MCBG Session 6 - Catabolic Pathways (Part 3) Flashcards
Summarise the 4 main steps/enzymes that are regulated in glycolysis and how they are regulated.
1) Step 1 - Hexokinase
- Allosteric inhibition by glucose-6-phosphate (G6P).
2) Step 3 - Phosphofructokinase (key regulator)
- High ATP (high energy signal) inhibits PFK
- High ADP (low energy signal) stimulates PFK
- High insulin stimulates PFK (assisting removal of glucose)
- High glucagon inhibits PFK (assisting increase of glucose)
3) Step 6 -
- High NADH/low NAD+ (low energy signals) inhibits step 6.
4) Step 10 - Pyruvate kinase
- High insulin:glucagon ratio stimulates pyruvate kinase via enzyme dephosphorylation.
What is the role of pyruvate dehydrogenase in glucose metabolism?
What regulates pyruvate dehydrogenase (PDH)?
Pyruvate dehydrogenase converts pyruvate into AcetylCoA (via combination with CoA + NAD+) ready for the TCA (Krebs) cycle
Stimulated by low energy signals via dephosphorylation:
- Pyruvate
- Low energy signals (NAD, ADP)
- Insulin (via dephosphorylation)
Inhibited by high energy signals via phosphorylation:
- Acetyl CoA
- NADH
- ATP
- Phosphorylation
What occurs if someone has PDH deficiency?
Lactic acidosis - as pryuvate builds up but doesn’t go through TCA cycle, instead is diverted and acted on by LDH to form lactate.
- What happens in the TCA cycle?
- What is produced?
- Acetyl converted to 2xCO2
- Oxidative reactions, so requires NAD+/FAD
- Some energy produced
- Precursors for biosynthesis produced
What are the key principles of the TCA cycle?
- 2C molecule introduced into cycle and broken down to release CO2
- Reactions oxidative so NADH/FADH2 produced
- Small amount of energy released in the form of GTP
Total production for 2 cycles (1 glucose)
- 6 x NADH (3 for each cycle)
- 2 x FADH2 (1 for each cycle)
- 2 x GTP (1 for each cycle)
How is the TCA cycle regulated?
Via high + low energy signal molecules:
- ADP/NAD+ (low energy signal) stimulates
- ATP/NADH (high energy signal) inhibits
Where does the TCA cycle occur?
What does the TCA cycle not function without?
- In the mitochondria
- Oxygen
What does the TCA cycle produce precursors for?
For biosynthesis of other molecules, e.g.: citrate can feed out of the cycle for biosynthesis of fatty acids, oxaloacetate for amino acids and glucose etc etc
What are the 2 processes of the final (stage 4) of glucose catabolism?
1) Electron transport - electrons on NADH/FADH2 transported down carrier molecules to oxygen, releasing energy in steps
2) Free energy released used to drive ATP synthesis (known as oxidative phosphorylation)
What is the energy from movement of electrons down transport chain used for?
The movement of protons, driving them from the matrix to intermembrane space.
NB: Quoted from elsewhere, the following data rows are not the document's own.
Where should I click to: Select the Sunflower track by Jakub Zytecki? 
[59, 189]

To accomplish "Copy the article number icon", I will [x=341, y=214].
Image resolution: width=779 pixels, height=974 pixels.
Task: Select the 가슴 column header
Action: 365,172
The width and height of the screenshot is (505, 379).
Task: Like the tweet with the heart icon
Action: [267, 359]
This creates a proton motive force (pmf) back towards the mitochondrial matrix.
Which enzyme (along with the proton motive force) drives the synthesis of ATP during this stage?
ATP synthase - protons return back across the membrane via ATP synthase which the energy for ATP synthesis.
Oxidation of 2 moles NADH produces 5 moles ATP, but 2 moles FADH2 produces 3 moles ATP - why is this?
Electrons in NADH have more energy, and NADH uses 3 proteins translocating complexes (PTC’s) compared to FADH’s 2. The greater the pmf, the more ATP synthesised.
- 2 mol NADH = 5 mol ATP (2.5 mol per NADH)
- 2 mol FAD2H = 3 mol ATP (1.5 mol per FAD2H)
How is oxidative phosphorylation regulated?
High ATP = inhibits - as there is no substrate (ADP) for ATP synthase, so H+ concentration in inter-membrane space increases
High ADP = stimulates
How does cyanide (CN-)/carbon monoxide (CO) inhibit oxidative phosphorylation?
Blocks (inhibits) electron transport, prevents acceptance of electrons by O2, no proton motive force to drive synthesis of ATP.
How do certain substances such as dinitrophenol uncouple oxidative phosphorylation?
What tissue in newborn infants + hibernating animals uses this uncoupling process to generate heat?
- Increases permeability of inner mitochondrial membrane
- Dissipates proton gradient, therefore no proton motive force for ATP synthesis - energy therefore lost as heat.
- Brown adipose tissue, uses thermogenin (UCP1), which transports H+ back into mitochondria so electron transport is uncoupled from ATP synthesis - energy from pmf released as extra heat.